Data to use START
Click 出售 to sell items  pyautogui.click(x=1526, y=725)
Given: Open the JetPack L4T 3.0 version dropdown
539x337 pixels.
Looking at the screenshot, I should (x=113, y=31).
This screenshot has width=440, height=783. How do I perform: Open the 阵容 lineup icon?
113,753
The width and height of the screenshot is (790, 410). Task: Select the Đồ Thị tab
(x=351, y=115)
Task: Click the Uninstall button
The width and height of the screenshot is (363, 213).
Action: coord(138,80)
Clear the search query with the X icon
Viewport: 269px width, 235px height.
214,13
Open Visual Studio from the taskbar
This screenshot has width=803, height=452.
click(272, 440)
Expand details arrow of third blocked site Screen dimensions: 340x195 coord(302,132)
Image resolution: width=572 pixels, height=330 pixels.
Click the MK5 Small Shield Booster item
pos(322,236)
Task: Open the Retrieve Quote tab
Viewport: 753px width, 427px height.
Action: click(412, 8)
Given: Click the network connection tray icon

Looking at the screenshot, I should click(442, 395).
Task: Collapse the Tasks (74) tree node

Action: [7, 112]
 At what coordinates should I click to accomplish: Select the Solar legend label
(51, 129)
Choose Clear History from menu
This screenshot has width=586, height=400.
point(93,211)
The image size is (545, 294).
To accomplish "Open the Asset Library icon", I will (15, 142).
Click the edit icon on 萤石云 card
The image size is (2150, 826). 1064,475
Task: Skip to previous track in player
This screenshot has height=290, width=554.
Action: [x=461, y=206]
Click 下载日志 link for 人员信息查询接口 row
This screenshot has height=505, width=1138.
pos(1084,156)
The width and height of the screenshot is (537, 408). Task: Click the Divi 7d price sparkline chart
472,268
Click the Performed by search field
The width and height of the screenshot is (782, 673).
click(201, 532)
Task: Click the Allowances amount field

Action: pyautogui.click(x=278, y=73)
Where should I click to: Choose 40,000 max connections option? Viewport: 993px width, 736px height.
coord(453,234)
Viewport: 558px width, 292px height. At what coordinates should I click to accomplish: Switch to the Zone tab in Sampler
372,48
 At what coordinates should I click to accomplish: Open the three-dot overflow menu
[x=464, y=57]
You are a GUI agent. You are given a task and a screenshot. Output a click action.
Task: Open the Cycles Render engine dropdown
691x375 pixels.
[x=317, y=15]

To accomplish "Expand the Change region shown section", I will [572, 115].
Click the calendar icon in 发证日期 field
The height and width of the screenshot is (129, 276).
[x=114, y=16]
Data to use END
(Exercise) Each line above must be printed exactly as it appears.

(Answer to this exercise)
Click 出售 to sell items  pyautogui.click(x=1526, y=725)
Given: Open the JetPack L4T 3.0 version dropdown
539x337 pixels.
Looking at the screenshot, I should (x=113, y=31).
This screenshot has width=440, height=783. How do I perform: Open the 阵容 lineup icon?
113,753
The width and height of the screenshot is (790, 410). Task: Select the Đồ Thị tab
(x=351, y=115)
Task: Click the Uninstall button
The width and height of the screenshot is (363, 213).
Action: coord(138,80)
Clear the search query with the X icon
Viewport: 269px width, 235px height.
214,13
Open Visual Studio from the taskbar
This screenshot has width=803, height=452.
click(272, 440)
Expand details arrow of third blocked site Screen dimensions: 340x195 coord(302,132)
Image resolution: width=572 pixels, height=330 pixels.
Click the MK5 Small Shield Booster item
pos(322,236)
Task: Open the Retrieve Quote tab
Viewport: 753px width, 427px height.
Action: click(412, 8)
Given: Click the network connection tray icon

Looking at the screenshot, I should click(442, 395).
Task: Collapse the Tasks (74) tree node

Action: [7, 112]
 At what coordinates should I click to accomplish: Select the Solar legend label
(51, 129)
Choose Clear History from menu
This screenshot has width=586, height=400.
point(93,211)
The image size is (545, 294).
To accomplish "Open the Asset Library icon", I will (15, 142).
Click the edit icon on 萤石云 card
The image size is (2150, 826). 1064,475
Task: Skip to previous track in player
This screenshot has height=290, width=554.
Action: [x=461, y=206]
Click 下载日志 link for 人员信息查询接口 row
This screenshot has height=505, width=1138.
pos(1084,156)
The width and height of the screenshot is (537, 408). Task: Click the Divi 7d price sparkline chart
472,268
Click the Performed by search field
The width and height of the screenshot is (782, 673).
click(201, 532)
Task: Click the Allowances amount field

Action: pyautogui.click(x=278, y=73)
Where should I click to: Choose 40,000 max connections option? Viewport: 993px width, 736px height.
coord(453,234)
Viewport: 558px width, 292px height. At what coordinates should I click to accomplish: Switch to the Zone tab in Sampler
372,48
 At what coordinates should I click to accomplish: Open the three-dot overflow menu
[x=464, y=57]
You are a GUI agent. You are given a task and a screenshot. Output a click action.
Task: Open the Cycles Render engine dropdown
691x375 pixels.
[x=317, y=15]

To accomplish "Expand the Change region shown section", I will [572, 115].
Click the calendar icon in 发证日期 field
The height and width of the screenshot is (129, 276).
[x=114, y=16]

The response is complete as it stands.